DATA TO USE below:

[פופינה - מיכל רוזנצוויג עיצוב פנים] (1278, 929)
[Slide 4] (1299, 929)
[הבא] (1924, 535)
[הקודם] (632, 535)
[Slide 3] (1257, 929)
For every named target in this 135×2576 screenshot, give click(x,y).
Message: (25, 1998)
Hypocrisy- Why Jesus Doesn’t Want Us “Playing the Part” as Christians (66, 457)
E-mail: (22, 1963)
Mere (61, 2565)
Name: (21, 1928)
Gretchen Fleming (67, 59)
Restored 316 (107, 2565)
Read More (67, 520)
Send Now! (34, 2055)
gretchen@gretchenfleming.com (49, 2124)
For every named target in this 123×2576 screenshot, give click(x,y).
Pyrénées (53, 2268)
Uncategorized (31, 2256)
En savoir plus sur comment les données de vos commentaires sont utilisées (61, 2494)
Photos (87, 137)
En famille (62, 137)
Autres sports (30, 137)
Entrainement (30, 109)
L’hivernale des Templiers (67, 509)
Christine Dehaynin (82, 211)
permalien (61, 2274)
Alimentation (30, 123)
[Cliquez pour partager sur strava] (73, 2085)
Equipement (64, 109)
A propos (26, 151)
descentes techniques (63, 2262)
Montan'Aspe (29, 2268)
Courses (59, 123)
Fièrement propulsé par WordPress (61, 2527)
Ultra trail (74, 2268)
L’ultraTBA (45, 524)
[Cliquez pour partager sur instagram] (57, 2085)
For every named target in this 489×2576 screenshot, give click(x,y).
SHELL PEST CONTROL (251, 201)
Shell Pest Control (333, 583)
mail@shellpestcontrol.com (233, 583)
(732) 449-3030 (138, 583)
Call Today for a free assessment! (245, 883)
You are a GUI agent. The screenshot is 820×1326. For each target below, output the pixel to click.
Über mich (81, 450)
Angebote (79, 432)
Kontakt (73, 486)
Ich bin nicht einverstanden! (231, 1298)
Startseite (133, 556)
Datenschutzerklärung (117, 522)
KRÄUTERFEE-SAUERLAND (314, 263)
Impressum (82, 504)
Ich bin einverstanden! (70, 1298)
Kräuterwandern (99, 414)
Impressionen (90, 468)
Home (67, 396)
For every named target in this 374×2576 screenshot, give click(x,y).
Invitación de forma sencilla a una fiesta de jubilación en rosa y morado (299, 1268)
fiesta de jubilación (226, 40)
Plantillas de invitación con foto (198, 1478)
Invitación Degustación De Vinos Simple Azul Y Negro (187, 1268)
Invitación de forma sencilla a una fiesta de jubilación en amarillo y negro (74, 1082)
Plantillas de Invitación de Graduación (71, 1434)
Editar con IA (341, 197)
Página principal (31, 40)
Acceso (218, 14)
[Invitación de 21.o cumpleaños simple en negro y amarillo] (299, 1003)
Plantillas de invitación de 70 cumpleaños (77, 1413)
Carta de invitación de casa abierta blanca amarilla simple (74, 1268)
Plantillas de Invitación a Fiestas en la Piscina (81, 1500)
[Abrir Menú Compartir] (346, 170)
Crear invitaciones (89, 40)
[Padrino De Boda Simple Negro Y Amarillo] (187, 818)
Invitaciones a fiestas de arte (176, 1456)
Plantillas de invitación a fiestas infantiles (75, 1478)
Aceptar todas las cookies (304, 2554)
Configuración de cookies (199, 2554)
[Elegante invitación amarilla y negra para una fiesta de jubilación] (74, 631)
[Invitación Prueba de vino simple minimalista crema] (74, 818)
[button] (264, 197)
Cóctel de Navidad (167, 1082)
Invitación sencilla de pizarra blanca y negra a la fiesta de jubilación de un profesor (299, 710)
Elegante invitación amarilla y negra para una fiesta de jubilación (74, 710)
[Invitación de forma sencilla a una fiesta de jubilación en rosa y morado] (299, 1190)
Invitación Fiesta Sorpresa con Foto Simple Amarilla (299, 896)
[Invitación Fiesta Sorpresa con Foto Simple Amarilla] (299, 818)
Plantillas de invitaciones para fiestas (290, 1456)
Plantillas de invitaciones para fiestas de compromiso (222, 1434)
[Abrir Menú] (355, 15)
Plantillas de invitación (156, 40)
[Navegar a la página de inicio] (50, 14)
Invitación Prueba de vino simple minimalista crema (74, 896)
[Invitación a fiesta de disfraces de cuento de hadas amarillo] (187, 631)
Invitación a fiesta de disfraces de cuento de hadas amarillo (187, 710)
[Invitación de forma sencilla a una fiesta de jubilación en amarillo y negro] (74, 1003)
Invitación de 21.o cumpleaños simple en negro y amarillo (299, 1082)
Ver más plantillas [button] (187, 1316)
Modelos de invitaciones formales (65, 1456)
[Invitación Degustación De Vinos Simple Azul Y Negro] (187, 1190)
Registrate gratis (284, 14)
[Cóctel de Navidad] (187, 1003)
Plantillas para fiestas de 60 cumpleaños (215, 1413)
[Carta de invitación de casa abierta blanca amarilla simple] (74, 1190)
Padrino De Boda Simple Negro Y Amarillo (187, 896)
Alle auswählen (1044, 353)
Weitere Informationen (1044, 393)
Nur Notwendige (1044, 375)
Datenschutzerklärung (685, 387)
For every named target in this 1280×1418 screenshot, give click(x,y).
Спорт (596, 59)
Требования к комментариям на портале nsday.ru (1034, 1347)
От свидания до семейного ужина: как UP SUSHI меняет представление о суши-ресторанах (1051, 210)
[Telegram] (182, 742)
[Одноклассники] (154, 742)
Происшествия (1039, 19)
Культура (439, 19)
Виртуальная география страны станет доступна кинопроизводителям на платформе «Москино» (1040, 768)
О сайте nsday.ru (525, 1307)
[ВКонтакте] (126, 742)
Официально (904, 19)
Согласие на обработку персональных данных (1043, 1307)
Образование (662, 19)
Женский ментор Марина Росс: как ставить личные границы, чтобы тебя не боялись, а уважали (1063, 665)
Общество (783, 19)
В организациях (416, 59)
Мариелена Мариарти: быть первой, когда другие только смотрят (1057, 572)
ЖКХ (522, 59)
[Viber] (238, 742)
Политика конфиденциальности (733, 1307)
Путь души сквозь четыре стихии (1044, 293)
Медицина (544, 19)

End of DATA TO USE.

> [TASK] Look over the entries above. Copy every line that contains the word "Azul".

> [EXPECTED OUTPUT]
Invitación Degustación De Vinos Simple Azul Y Negro (187, 1268)
[Invitación Degustación De Vinos Simple Azul Y Negro] (187, 1190)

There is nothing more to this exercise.